(Data on locating visible targets)
+--

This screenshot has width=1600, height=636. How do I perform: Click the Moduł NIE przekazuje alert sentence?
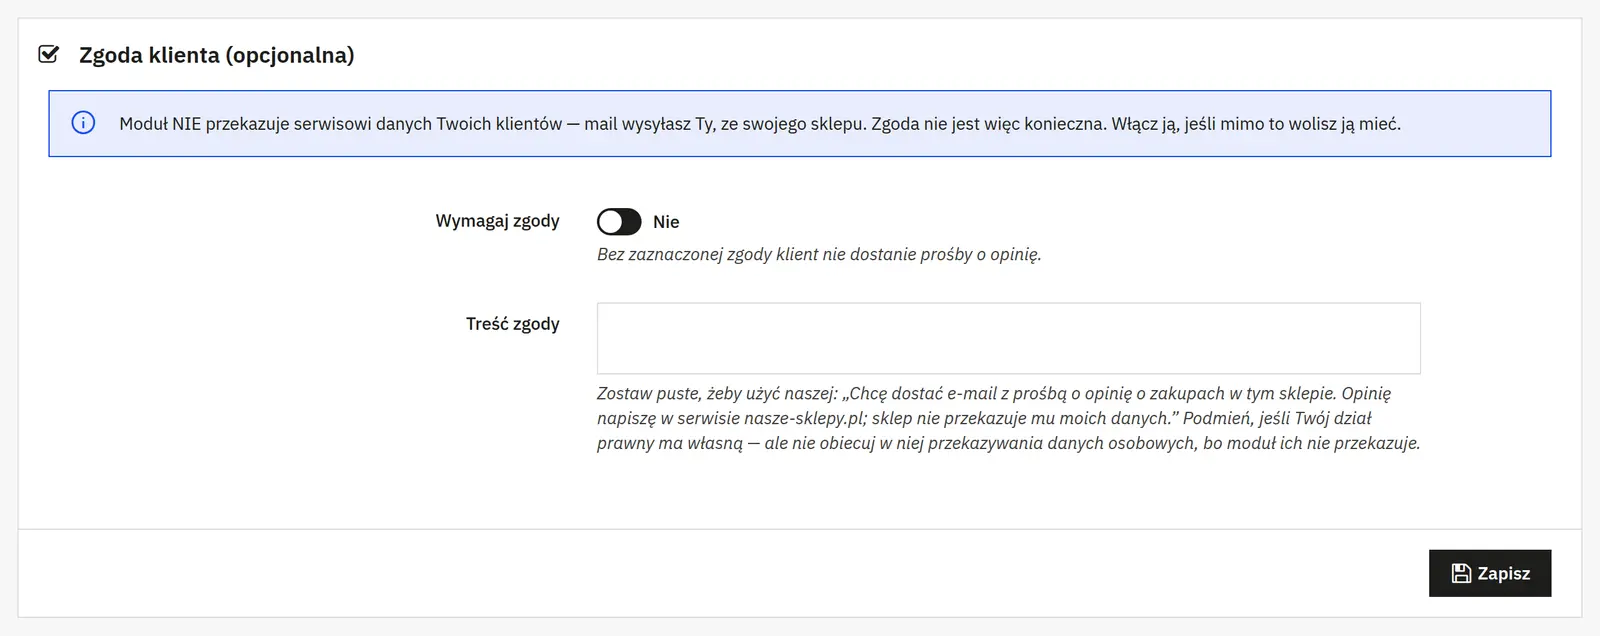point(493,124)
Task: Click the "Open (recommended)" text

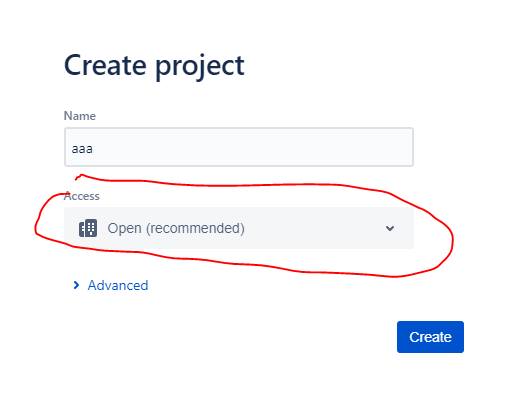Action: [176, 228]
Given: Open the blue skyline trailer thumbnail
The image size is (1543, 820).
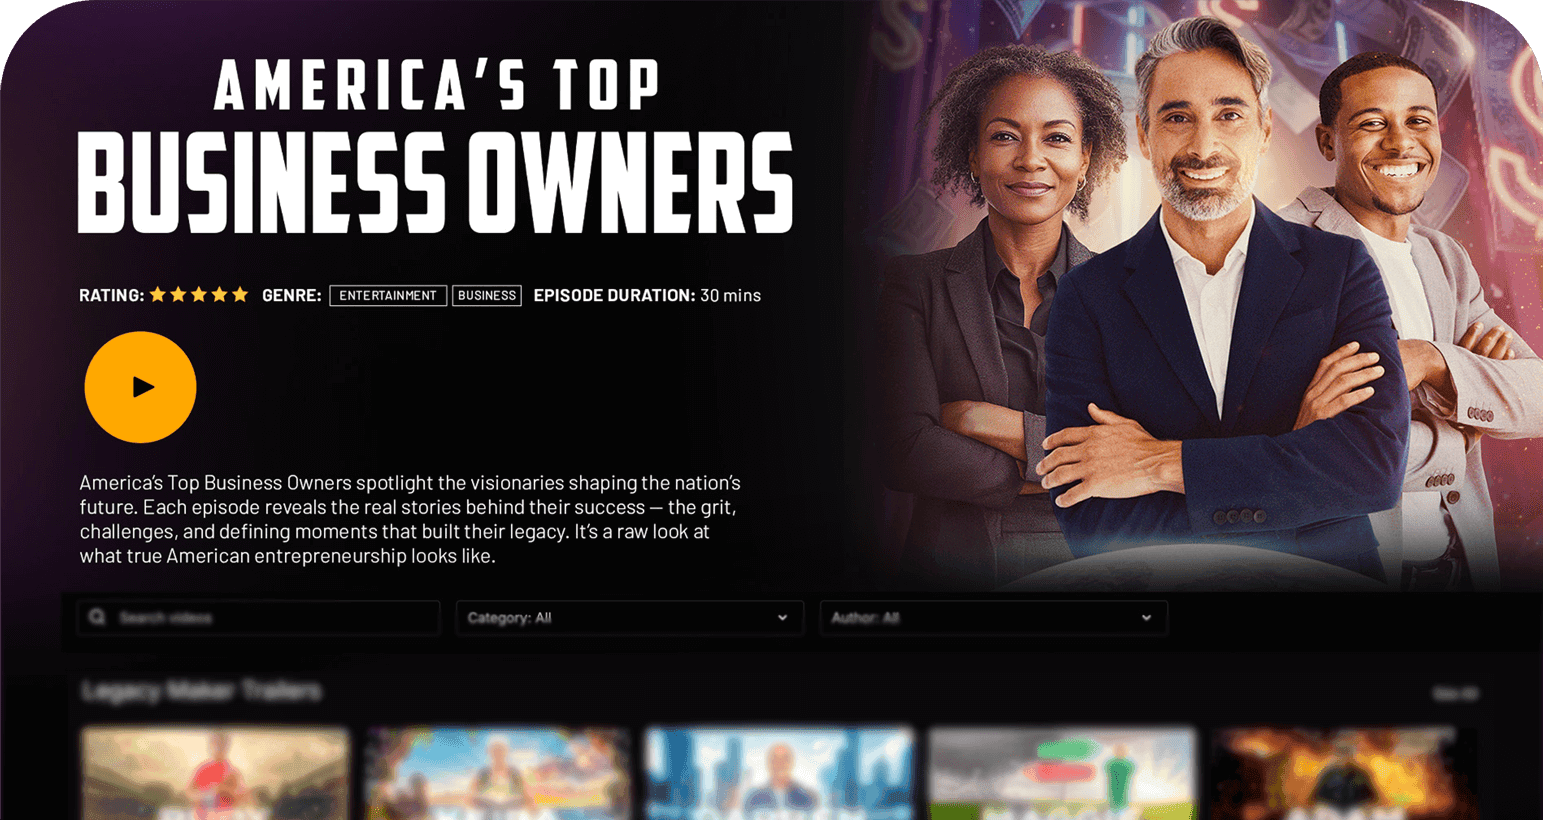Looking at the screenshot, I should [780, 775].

+--

What the task asks ::
List every line of the records above that contains the word "Click", copying each such line in full.

The output ::
This screenshot has width=1600, height=636. How do I perform: Click the Moduł NIE przekazuje alert sentence?
Task: Click the "Open (recommended)" text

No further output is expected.